Now, I will give some thoughts on some things I have really enjoyed so far. For one, I think Claiborne tackles something that I think needed to be addressed, and that is cynicism. “…cynicism takes very little energy” (pg. 100). I know that at times it seems like there is much to be dreadful about: our own personal situations, war and poverty, drugs, and crimes and diseases that seem to plague us at all times. However, Shane Claiborne refuses to let that bog us down, and he argues that it is the prayer of Jesus that keeps us going: “Your kingdom come, on earth as it is in heaven”. That reality that continues to be inaugurated in our own lifetime should prompt us to act accordingly, to live as if that kingdom is waiting to burst forth upon us at anytime. It is easy to be cynical, but it is harder and yet more fruitful to live as kingdom builders.

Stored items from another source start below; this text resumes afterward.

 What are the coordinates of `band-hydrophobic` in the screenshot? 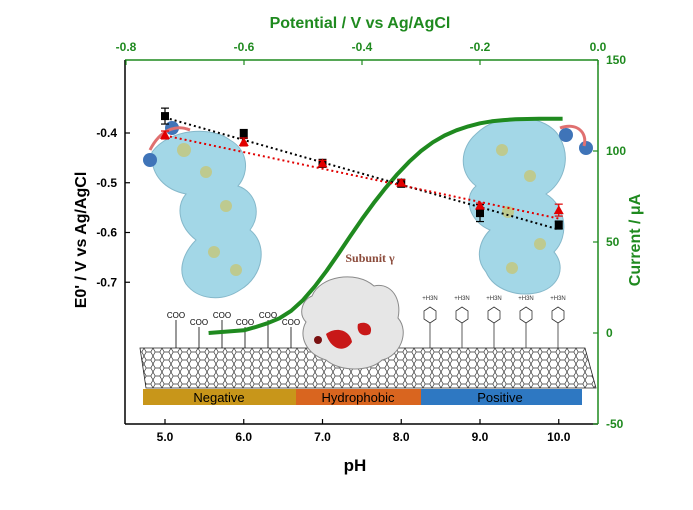 It's located at (358, 397).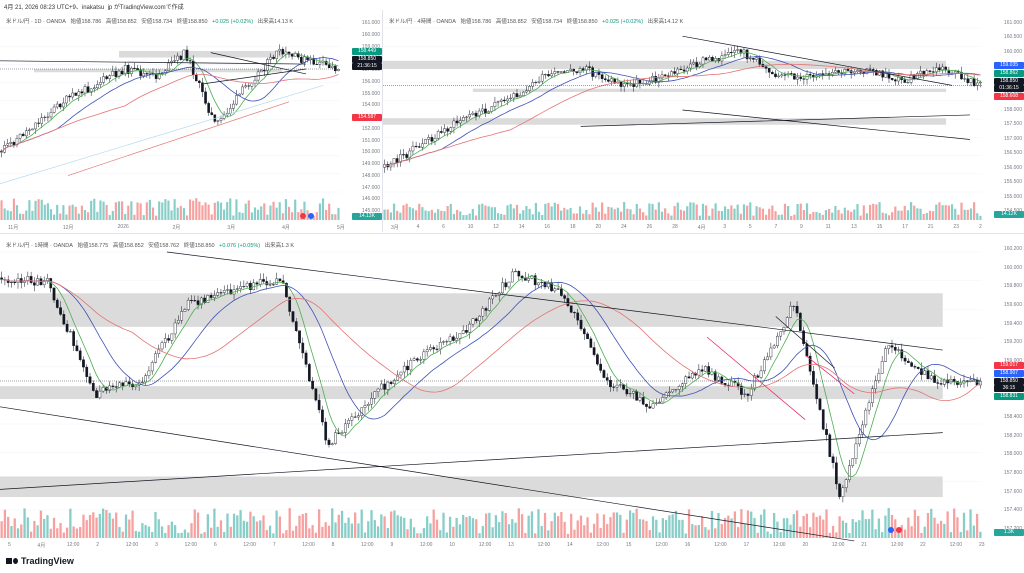 The width and height of the screenshot is (1024, 573). What do you see at coordinates (895, 530) in the screenshot?
I see `events-1h` at bounding box center [895, 530].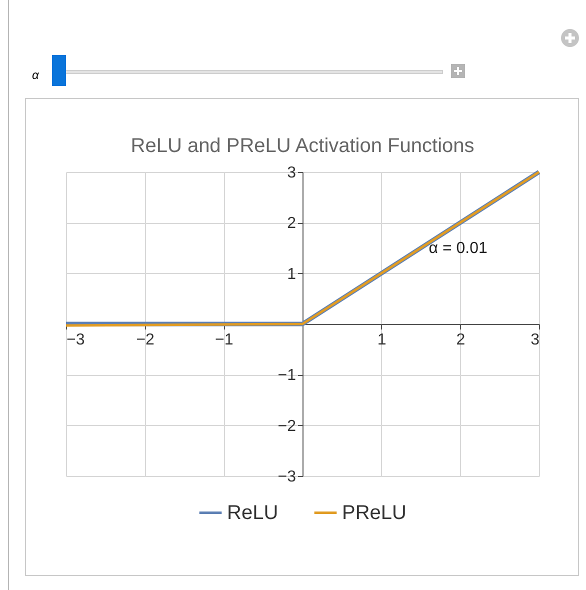  I want to click on x-tick-label: −3, so click(76, 340).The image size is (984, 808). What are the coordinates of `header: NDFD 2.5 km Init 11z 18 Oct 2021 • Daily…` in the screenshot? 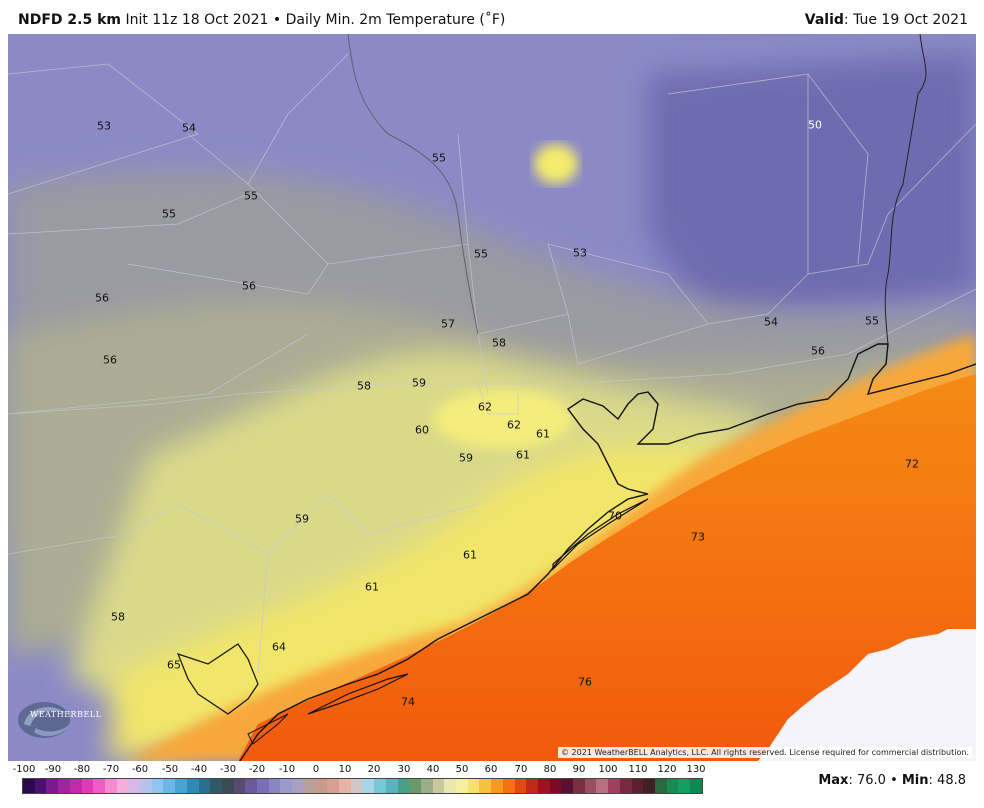 It's located at (492, 17). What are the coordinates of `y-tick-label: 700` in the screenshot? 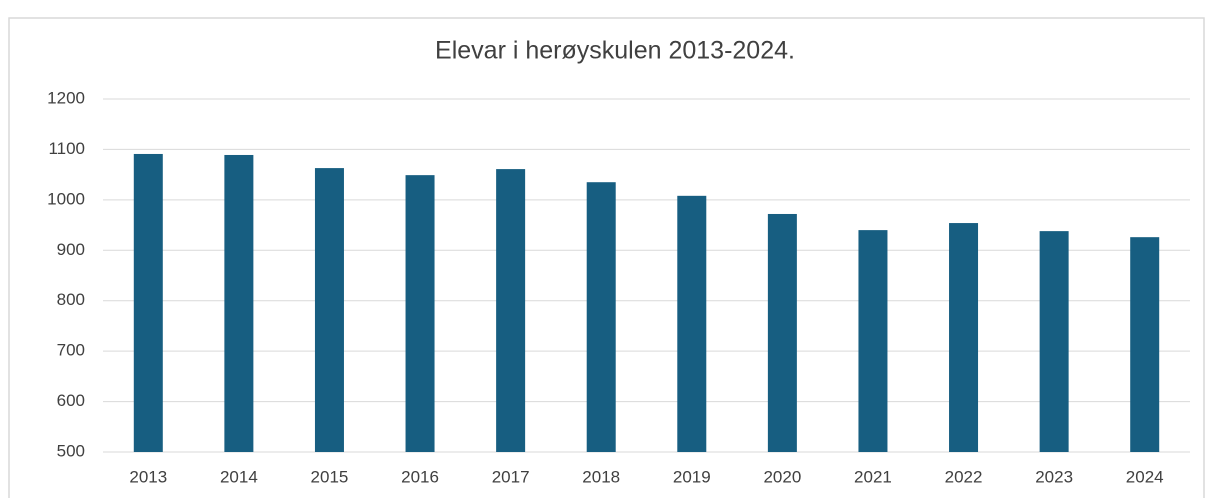 It's located at (71, 350).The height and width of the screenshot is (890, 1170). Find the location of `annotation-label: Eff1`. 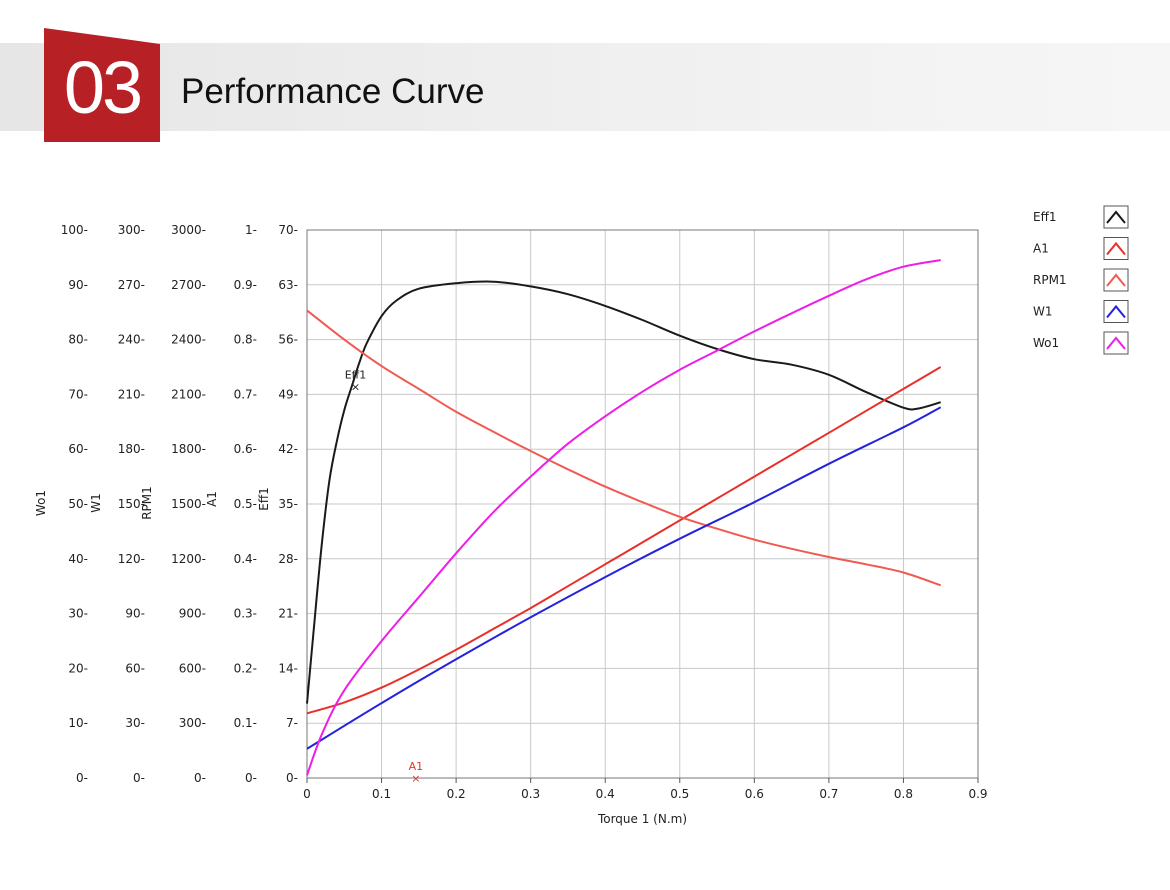

annotation-label: Eff1 is located at coordinates (356, 376).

Secondly, I admire his affirmation of the church. Not the empirical church or the divided church, but the only holy, catholic church. Going along with the first point, Claiborne says it is easy to dissect the church and discriminate against her, but it is a much tougher job to actually try and be the church. The church will always need to be checked and balanced out, but we need more people who are willing to dream and build a better church than rail against her.
Finally, I love his focus on relationality as it is formed whenever we truly seek justice. “We can admire and worship Jesus without doing what he did. We can applaud what he preached and stood for without caring about the same things. We can adore his cross without taking up ours. I had come to see that the great tragedy in the church is not that rich Christians do not care for the poor but that rich Christians do not know the poor” (pg. 113). Also he adds later, “Charity wins awards and applause, but joining the poor gets you killed” (129). We don’t know the poor like we should, we may give a lot of money or lend our voice every once in awhile, but we do not consider the poor our friends. I appreciate what Claiborne is saying here, even when it tears at my own character.
And this is where I conclude my review, with an confession that often these revolutionary ideas inspire me and change me for a moment, but often times I get stuck in a rut and fall back into old habits and thinking. I fail so miserably at knowing the poor, giving my life to them and calling them friends. Often its not a revolution, but a revolving door that I continually step into, moments of passion and drive, countered with complacency and laziness. My prayer is that God can continue to shape me and form me in ways that call me out of my comfort, that challenge me to live for the kingdom and not for myself.